If possible, always get the synoptic chart as well as the narrative forecast. This will help in your education (you get an experienced forecaster's view of the actual conditions that will accompany a particular weather pattern) and will help you to understand the "big picture" - enabling you to cope better if the narrative forecast doesn't seem to be quite accurate.

Local Weather - How it Works

What is "Local Weather"?

The basic human instinct seems to be to listen to the forecast or look outside, decide if it's cold wet or windy (or going to be), put on the appropriate clothing and get on with the day - without worrying too much about what is causing the weather.

In this section and the next, I want to lead you gently away from that, because understanding what is happening can a) give you get a great deal of satisfaction and b) be very useful: it gives you an insight, for example, into what might happen next, and how sudden that change might be.

Some weather effects are confined to a very small area, say less than five miles. This makes it hard for weather forecasters to provide the service we want. Even if they could predict exactly what is going to happen everywhere, how would they tell people? A forecast for a single county on a showery day would last about five hours. Instead they say things like "a 60% chance of rain", and we all grumble that with all this technology they can't even tell us if we're going to get wet or not.

This section concentrates on the local events and variations in the weather that have particular relevance to seafarers. It pays to understand and observe these, partly because of the difficulty in forcasting them and partly because when you can see what's going on, you don't need to rely on the forecast anyway.

Basic physics

At the risk of sounding preachy, it is a great deal easier to understand some aspects of how the weather works if you first understand how its constituent parts - air and water - behave. To keep it simple, I will list 8 facts about them with fairly minimal explanation about why they happen.

Armed just with these facts, you should find it easier to understand the local weather phenomena explained in this section.

1 Wind is the movement of air. Air is a fluid, and as it flows over the surface of the earth it behaves just like a fluid in motion. It is a thousand times less dense than water, but just the same it has to flow up over and round obstacles, and can get quite turbulent when it flows round sharp corners, especially if it is moving fast.

2 Land surface is warmed by the sun, and this heats the air just above it. When the sun goes, the land cools down again, and that cools the air just above it.

3 Sea heats up and cools down too, but much more slowly than land.

4 Warm air rises. When air is warmed up it becomes less dense. This means it will "float" upwards through colder, more dense air. This is called convection. Similarly, cold air sinks.

5 Air expands as it rises - and as it expands, it cools itself. This is because the pressure is less the higher you go (and that, in turn, is because when you go higher there is less weight of air above you, pressing down).
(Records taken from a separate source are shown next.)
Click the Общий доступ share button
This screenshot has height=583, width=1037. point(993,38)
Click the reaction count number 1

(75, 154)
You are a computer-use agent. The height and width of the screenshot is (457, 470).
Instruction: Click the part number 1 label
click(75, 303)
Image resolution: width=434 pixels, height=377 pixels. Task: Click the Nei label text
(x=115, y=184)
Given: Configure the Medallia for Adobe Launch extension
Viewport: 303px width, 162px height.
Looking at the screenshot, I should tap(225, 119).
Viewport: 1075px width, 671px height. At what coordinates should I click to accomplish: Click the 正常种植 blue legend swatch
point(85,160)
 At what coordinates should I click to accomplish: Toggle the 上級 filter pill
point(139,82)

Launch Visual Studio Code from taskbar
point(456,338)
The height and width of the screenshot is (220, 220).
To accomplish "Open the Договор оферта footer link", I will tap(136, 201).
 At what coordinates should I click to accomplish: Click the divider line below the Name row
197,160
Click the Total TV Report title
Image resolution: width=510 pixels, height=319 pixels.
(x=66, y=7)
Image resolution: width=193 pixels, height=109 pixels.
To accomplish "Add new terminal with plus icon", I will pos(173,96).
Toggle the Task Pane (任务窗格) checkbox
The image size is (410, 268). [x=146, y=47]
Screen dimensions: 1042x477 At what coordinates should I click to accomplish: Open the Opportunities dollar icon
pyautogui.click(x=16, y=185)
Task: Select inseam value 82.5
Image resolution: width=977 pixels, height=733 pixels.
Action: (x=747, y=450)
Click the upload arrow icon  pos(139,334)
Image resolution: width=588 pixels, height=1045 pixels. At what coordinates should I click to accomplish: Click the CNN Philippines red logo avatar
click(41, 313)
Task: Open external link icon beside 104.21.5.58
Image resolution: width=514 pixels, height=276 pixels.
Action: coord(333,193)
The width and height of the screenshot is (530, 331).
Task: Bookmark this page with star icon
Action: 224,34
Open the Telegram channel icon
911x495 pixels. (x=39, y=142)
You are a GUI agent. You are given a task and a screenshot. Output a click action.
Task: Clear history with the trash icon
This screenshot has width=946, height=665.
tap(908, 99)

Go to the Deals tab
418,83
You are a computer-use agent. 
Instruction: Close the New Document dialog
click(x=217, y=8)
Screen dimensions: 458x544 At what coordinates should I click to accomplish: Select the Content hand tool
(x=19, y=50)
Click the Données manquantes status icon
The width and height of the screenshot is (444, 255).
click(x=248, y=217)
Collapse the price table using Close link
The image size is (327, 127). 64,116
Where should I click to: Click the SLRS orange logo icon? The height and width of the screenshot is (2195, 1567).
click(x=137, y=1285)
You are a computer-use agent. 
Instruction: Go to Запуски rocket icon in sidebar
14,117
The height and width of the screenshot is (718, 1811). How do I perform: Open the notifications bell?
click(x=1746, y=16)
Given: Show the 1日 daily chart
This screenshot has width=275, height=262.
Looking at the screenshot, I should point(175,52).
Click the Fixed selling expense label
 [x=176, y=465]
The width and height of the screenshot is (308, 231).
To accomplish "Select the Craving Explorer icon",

6 Water vapour is water in the form of a gas. Water doesn't need to be at boiling temperature to form a gas. Water vapour is mixed in with air virtually all the time (although the amount varies considerably), and is completely transparent (i.e. invisible). (Boiling is when all the liquid water turns into a gas.)

7 Warm air is able to contain more water vapour than cold air. When warm air containing lots of water is cooled down, it gets to the point where the air can't hold all the water vapour any more. The water then condenses to form droplets which you can see. Cloud and fog are made of these droplets.

8 You need heat energy to turn liquid water into water vapour. When the water vapour condenses back to liquid, you get the energy back in the form of heat.

Local Weather Features

The following sections explain what is happening in a number of different weather features, all of which can be regarded as "local weather" and all relevant to the seafarer because they involve wind and/or visibility.

I will explain each one in terms of the eight "physics facts" listed above.

Wind Affected by Land

As stated above, wind is air flowing, like a fluid. It's not surprising therefore that it behaves the way you would imagine a fluid would when flowing close to obstacles. But we have a tendency not to realise that when we are affected by, say, gusty wind or stronger wind in a particular location: we just think the wind's got up a bit.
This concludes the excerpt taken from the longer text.